Remove “of” as “subgrid-scale” is an adjective.
Abstract.
I would consider rearranging the abstract, maybe shortening sentences. Might be a matter of taste, but I had a hard time following it reading it the first time.
L5: includes important inductive biases needed for sea-ice dynamics.
Unclear what is meant by these biases.
L7: we cast the subgrid-scale parametrisation as model error correction
Unclear, please rephrase.
L11: cycling
What do you mean by cycling?
L11: physically-explainable input-to-output relation
It is not clear what is meant by “physically-explainable”, please clarify.
L16: dynamics of sea ice at an unprecedented resolution and accuracy
Please clarify what unprecedented means with respect to the resolution. All three papers use simulations with a resolution of 10km or lower, while much higher resolution sea-ice simulations have been presented. Do you mean unprecedented accuracy at the given resolution?
L16: Elasto-Brittle
Why capitalized? Here and elsewhere
L17: represent
Reproduce?
L19: single grid cell at the mesoscale
What is meant by mesoscale here? Please clarify
L31: the mesoscale
See comment above: please define the length scale mesoscale refers to here.
Figure 1
Please clarify that (a) shows the high-resolution initial conditions, but (b) and (c) the low-resolution forecasts one hour later. Why not show for all the damage after 1h forecast, so that the reader actually gets an impression if the hybrid model in (c) is closer to the high-resolution “truth” or not?
L37: possibly projected
What is meant by this? Please clarify
L39-40: Here, the low-resolution simulation 40 (b) misses the rapidly developed opening of sea ice in the high-resolution simulation (a).
Does this refer to the upper or the lower opening in the figure? Please clarify in the text.
L54-59: paragraph about marginal ice zone:
Does your regional model include the MIZ? To me, it looks more like pack ice with cracks. Also along leads there are sharp transitions that the NN needs to handle, so I think it is justified to present this issue here. However, please frame it in a way that fits your problem at hand.
L56: jump
Step function?
L98: as well
Remove?
L123-124: As the nodes are shared in the first-order elements, there are more grid points for all variables that are defined as zeroth-order elements than for the velocity and forcing components.
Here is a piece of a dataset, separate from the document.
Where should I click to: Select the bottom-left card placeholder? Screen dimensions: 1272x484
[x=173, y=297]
What is the relevance of this? Could you elaborate if this is an important point needed to be considered to interpret the presented results?
Section 3: A deep learning based subgrid-scale parametrisation
The presentation of the machine learning tools is done very thoroughly, which I appreciate and see as valuable for reproductivity. Given that ML applications in this field of science are just emerging and there are many geophysical and climate scientists interested in advancing in this field, I am afraid that the description is presented too high level for an audience with limited knowledge of ML. To also target this part of the scientific community and broaden the audience for this paper, I recommend summarising the main parts and ideas behind it more comprehensively for readers with limited ML background at the beginning of this section. While I see this recommendation as optional, as all necessary information is given in the current draft, I want to emphasize the large beneficial value I see in adding a summary like this.
L147-149: There, linear functions combine pixel-wise (i.e., processing each element defining grid point independently) the extracted features. Each linear function is shared across all grid points for each predicted residual variable.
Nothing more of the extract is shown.